ESPN just waxed off its Day 3 coverage of the 2009 Main Event last night and naturally we have another Main Event snapshot.
Last night's feature table had two notable Aussies: WSOP player of the year Jeffery Lisandro and 2005 Main Event winner Joe Hachem.
In this hand, it's Australia vs the world when Claus Nielsen gets not one but both to lay down better hands.
Australia vs. World at 2009 WSOP
With the blinds $1,000/$2,000, Claus Nielsen raises it up to $5,200 from middle position.
Hachem re-raises to $15,000 from the hi-jack and Lisandro flat-calls in the small blind after some thought.
Nielsen calls as well and they see a flop of 6♥ 4♣ A♥. Lisandro checks and Nielsen leads into Hachem for $22,000. Hachem folds after some thought and Lisandro does as well.
Nielsen mucks and takes the pot without showdown successfully getting Hachem to fold Qh Qc and Lisandro to fold Ks Kc.
The hand starts out folding around to Nielsen in middle position who makes it $5,200 to go with 8♠ 4♠.
Mixing it up with a raise from middle position with a suited gapper can be fine some of the time but you definitely don't want to make a habit of it.
For example, if the table is playing tight then often a steal from middle position is going to be given much more credit than a steal from late position.
Next Hachem re-raises to $15,000 with Q♥ Q♣. A big pocket pair in late position is an easy three-bet for value because your opponent can call with a very wide range of worse hands.
Lisandro chooses to just flat-call in the big blind with K♠ K♣.
He's obviously trying to trap one or both of these players. He probably feels that with the pot already re-raised he'll have no problem winning either opponent's stack on a good flop.
The problem with that thinking is that often when you try to trap a re-raise with KK or QQ, or even AA for that matter, your opponent is often re-raising with AK.
If you just flat-call and the board comes six high, your opponent just isn't going to put another penny into the pot when they may have called a shove pre-flop.

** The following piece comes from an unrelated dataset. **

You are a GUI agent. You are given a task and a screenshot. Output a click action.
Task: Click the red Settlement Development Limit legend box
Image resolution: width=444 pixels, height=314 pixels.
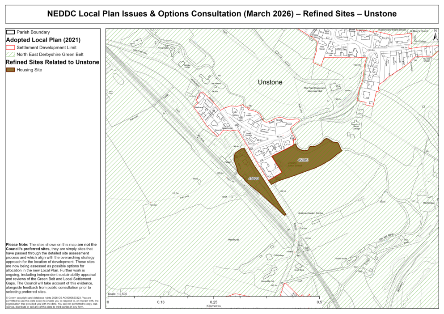pyautogui.click(x=10, y=47)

So you end up making less money and not more.
Nielsen calls as well having to call just under $10,000 to win a pot of $39,000. With good odds he decides to see a flop.
When the flop comes down 6♥ 4♣ A♥, Lisandro checks.
This is another problem with slow-playing KK before the flop. Sometimes (like now) the flop will come ace high and had you shipped pre-flop your opponent with QQ probably would have called.
But now the board is ace high and you're both gun shy so rather than winning his whole stack you may win only a small pot or even get bluffed off the best hand.
Big Pairs Can Get You in Trouble
When Lisandro checks, Nielsen elects to donk-lead into the three-bettor for $22,000.
He may feel that the only ace Hachem is re-raising in this spot is AK and thus most of his re-raising range is made up of large pocket pairs - none of which like the ace.
He probably also thinks his raise and call makes it more likely for him to have an ace than his opponents.
So he leads for $22,000 which is less than half pot - a great bet size because it doesn't risk too many chips.
Should his bet be called, he knows he's dead unless he improves. But since his bet is so small, if he's called he can give up and it's not a huge deal.
Hachem thinks and folds his big pocket pair. Lisandro does the same.
All in all, a decent hand. And one that shows slow-playing big pocket pairs, though sometimes sexy, can also get you into some difficult spots.
Up next on ESPN: Day 4, and perhaps Ivey's first words!